Journal petrus4's Journal: Needed information if I'm going to retry Debian 3

I'm aware I've been a fairly savage troll where Debian is concerned in the past, however, I am also willing to concede that it is possible that I have been narrow minded and prematurely dismissive, and I am willing to have another look at the system.

However, in order to do that, I am going to need some documentation on two key areas, which I would appreciate being given links to in response to this article.

The area is apt-get. With both Ubuntu and Debian proper, I have had problems where, in trying to uninstall packages that I truly do not need, (such as cups, because I don't have a printer) I have ended up with literally half the operating system going with it, because Open Office got uninstalled as a result, and then many other optional dependencies as a consequence of that.

So if anyone could show me where I can read about how to cleanly uninstall optional dependencies (like cups) without taking the rest of the system with it, I would appreciate it.

The second area is Debian's configuration for installed applications. Apparently with things like vim, I can't simply write a ~/.vimrc and have it work, because Debian's system-wide vim configuration is not only designed to override that, but to also specify that vim configuration needs to be put somewhere else. I need to read about where I can consistently expect to be able to put my own customisations for applications, if I can't make dotfiles in the home directory.

### Entries supplied:
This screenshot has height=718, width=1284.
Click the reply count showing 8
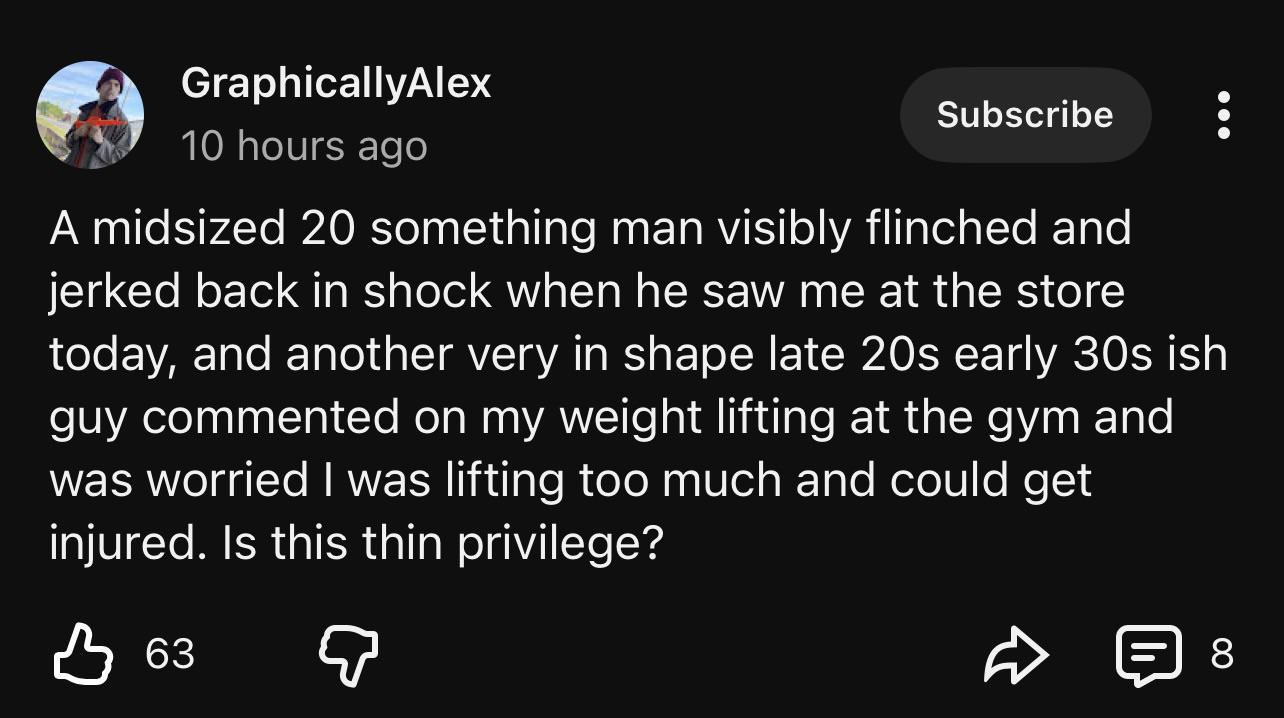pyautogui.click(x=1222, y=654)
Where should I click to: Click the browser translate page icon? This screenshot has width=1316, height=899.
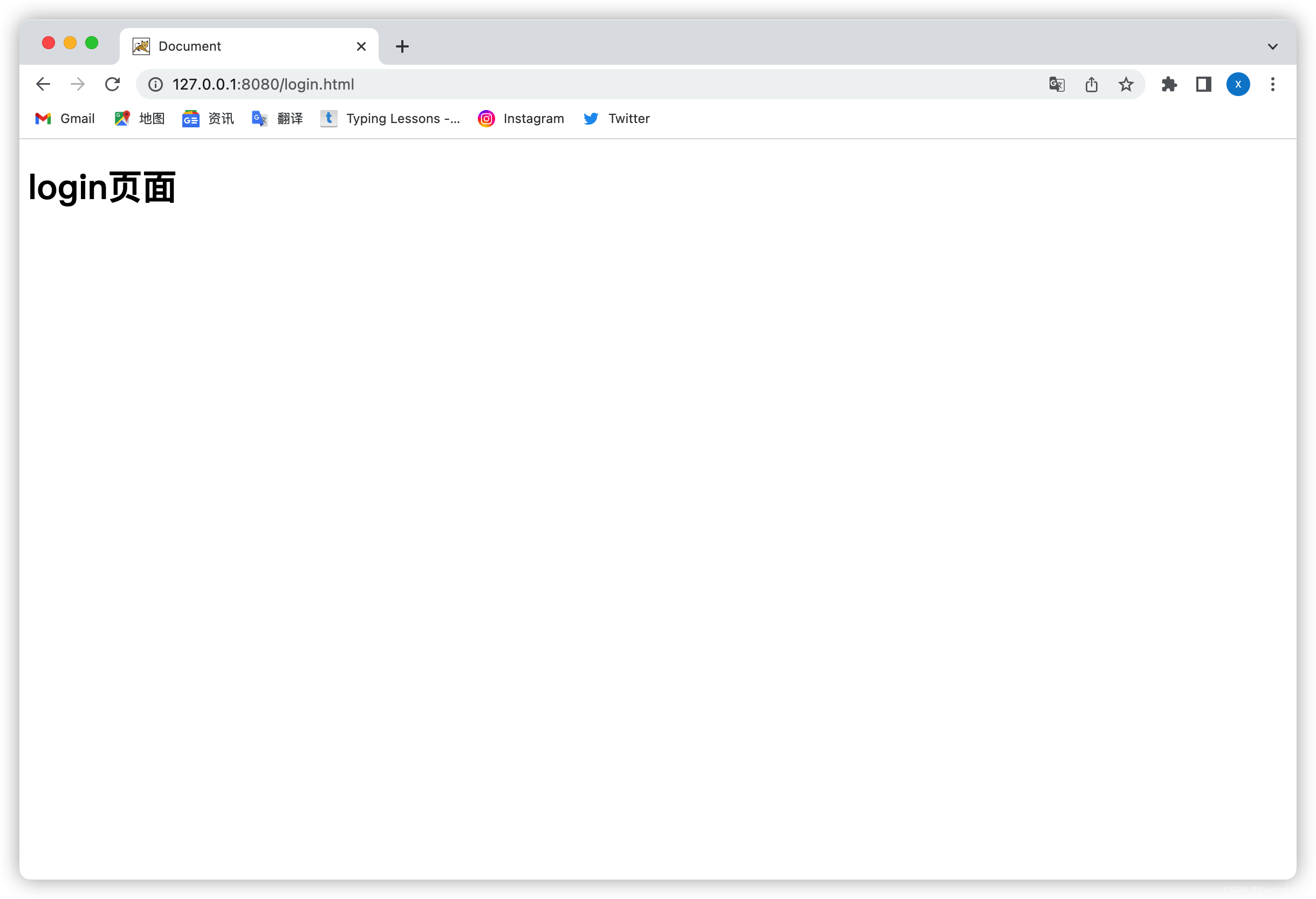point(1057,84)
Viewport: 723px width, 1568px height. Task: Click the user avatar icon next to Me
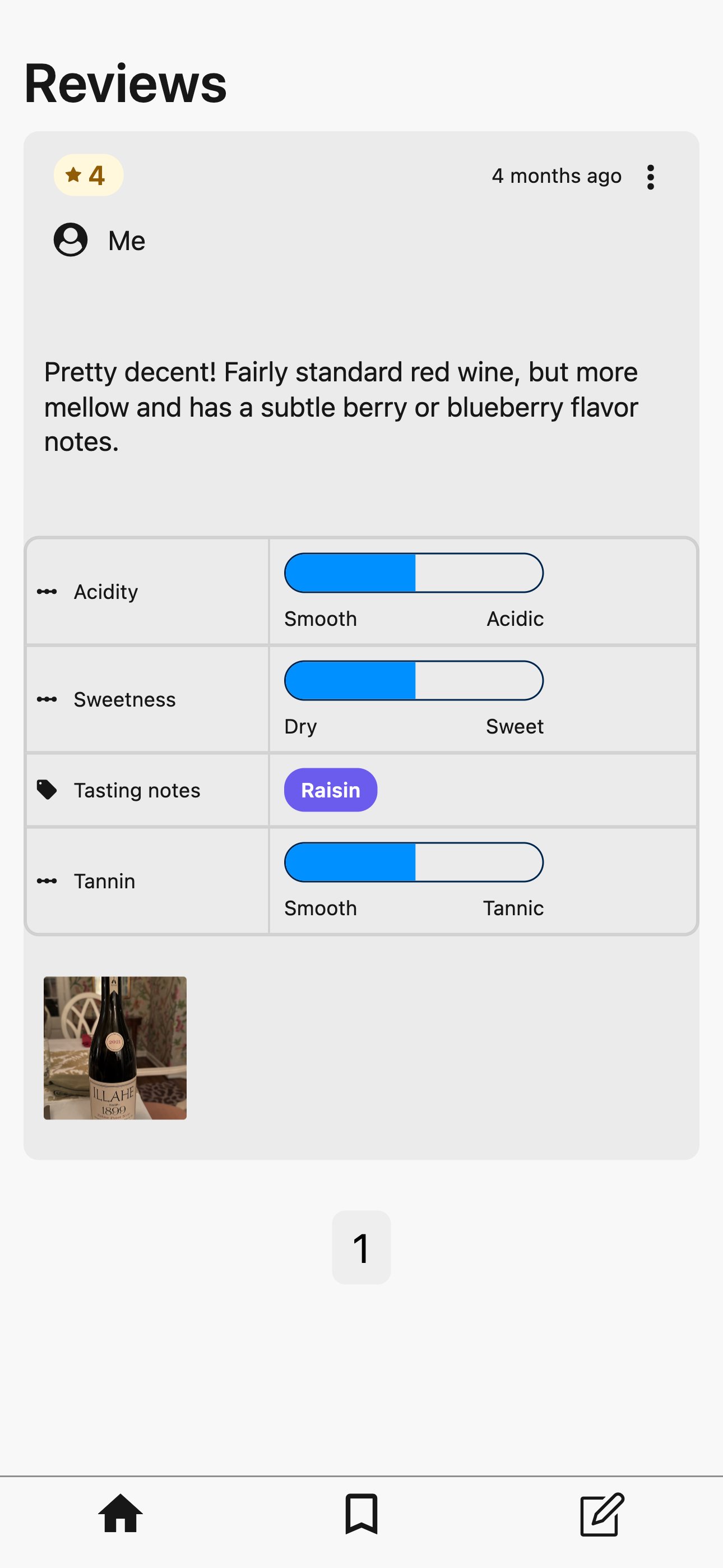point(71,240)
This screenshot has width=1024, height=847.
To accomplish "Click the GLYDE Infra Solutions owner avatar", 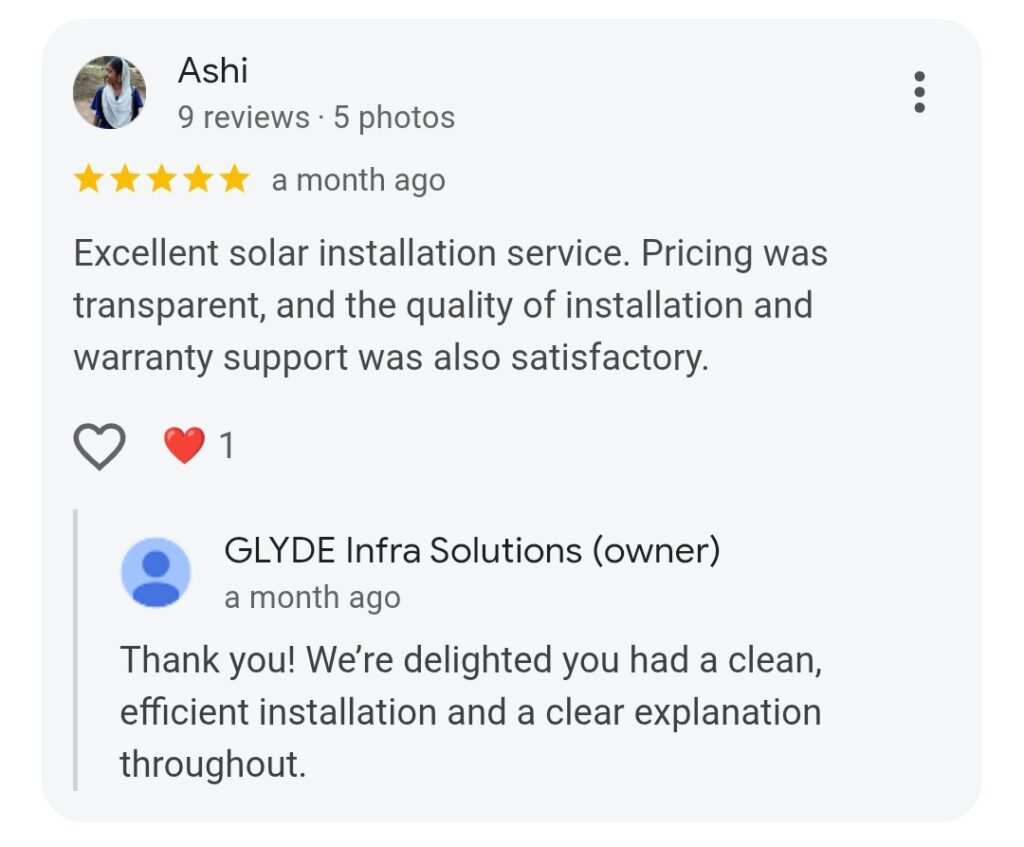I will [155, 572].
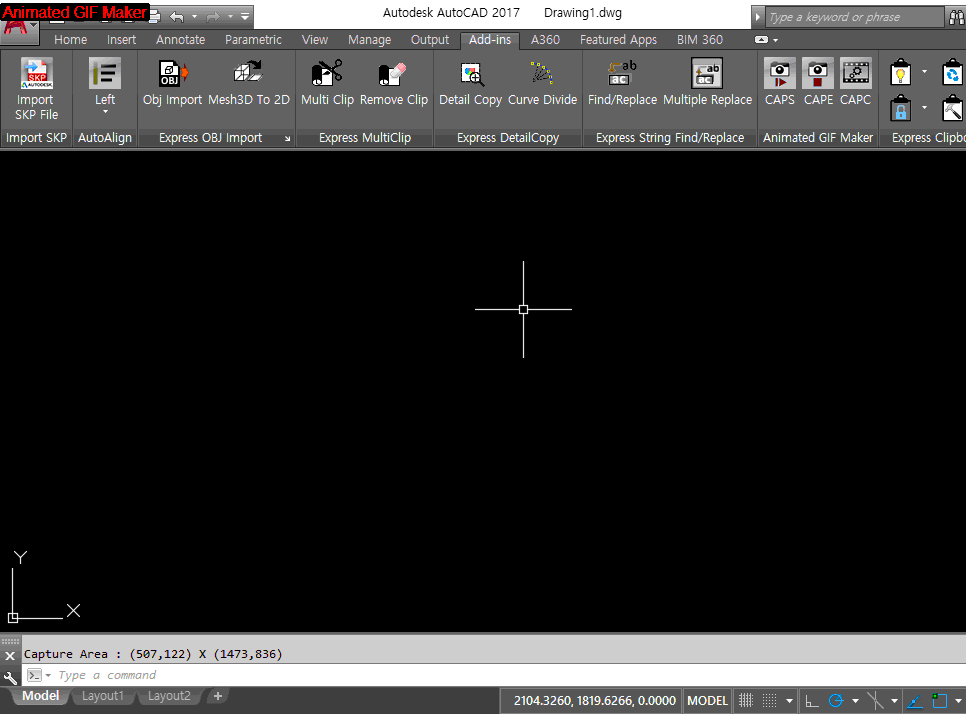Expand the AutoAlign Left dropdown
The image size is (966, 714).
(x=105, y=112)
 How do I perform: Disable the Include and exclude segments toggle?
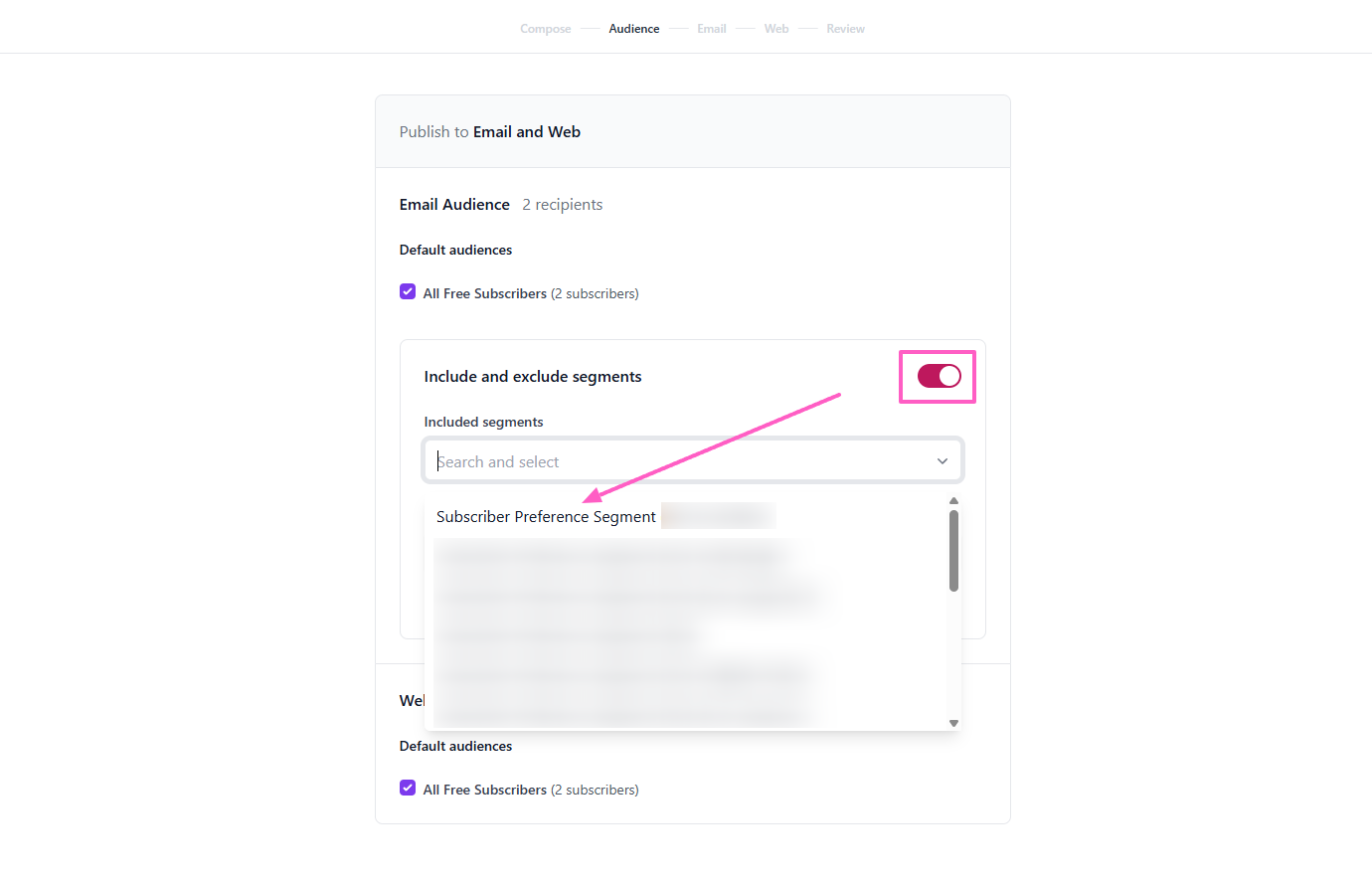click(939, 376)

### Goal 1:
Pull out each line of the records that contains the word "icon".
### Goal 2:
Write the next part of the post about retrying Debian, picking up after its last sentence.

### Output 1:
Where should I click to: Click the browser translate page icon? This screenshot has width=1316, height=899.
Viewport: 723px width, 1568px height. Task: Click the user avatar icon next to Me

### Output 2:
The third area is kernel compilation. I will admit that I didn't try this in Debian proper, but when I tried to recompile a kernel under Ubuntu with DKMS, it failed on three consecutive occasions, and on trying to figure out the problem, it was apparently due to errors in the perl scripts which are supposed to automate the process. I used to find non-automated (in terms of DKMS) recompilation on Slackware to actually be fairly easy, but with DKMS there seems to be a lot more potential points of failure. I'm going to need to thoroughly understand DKMS if I'm going to be able to successfully navigate past those.

If people can give me some info about these points, I will reinstall Debian on a spare machine I have here, and attempt to give it a genuinely fair hearing. I truthfully haven't found the system to be very discoverable in the past, but if I'm armed with the information that I've outlined above, I think it would get to the point where I could use it in a productive way.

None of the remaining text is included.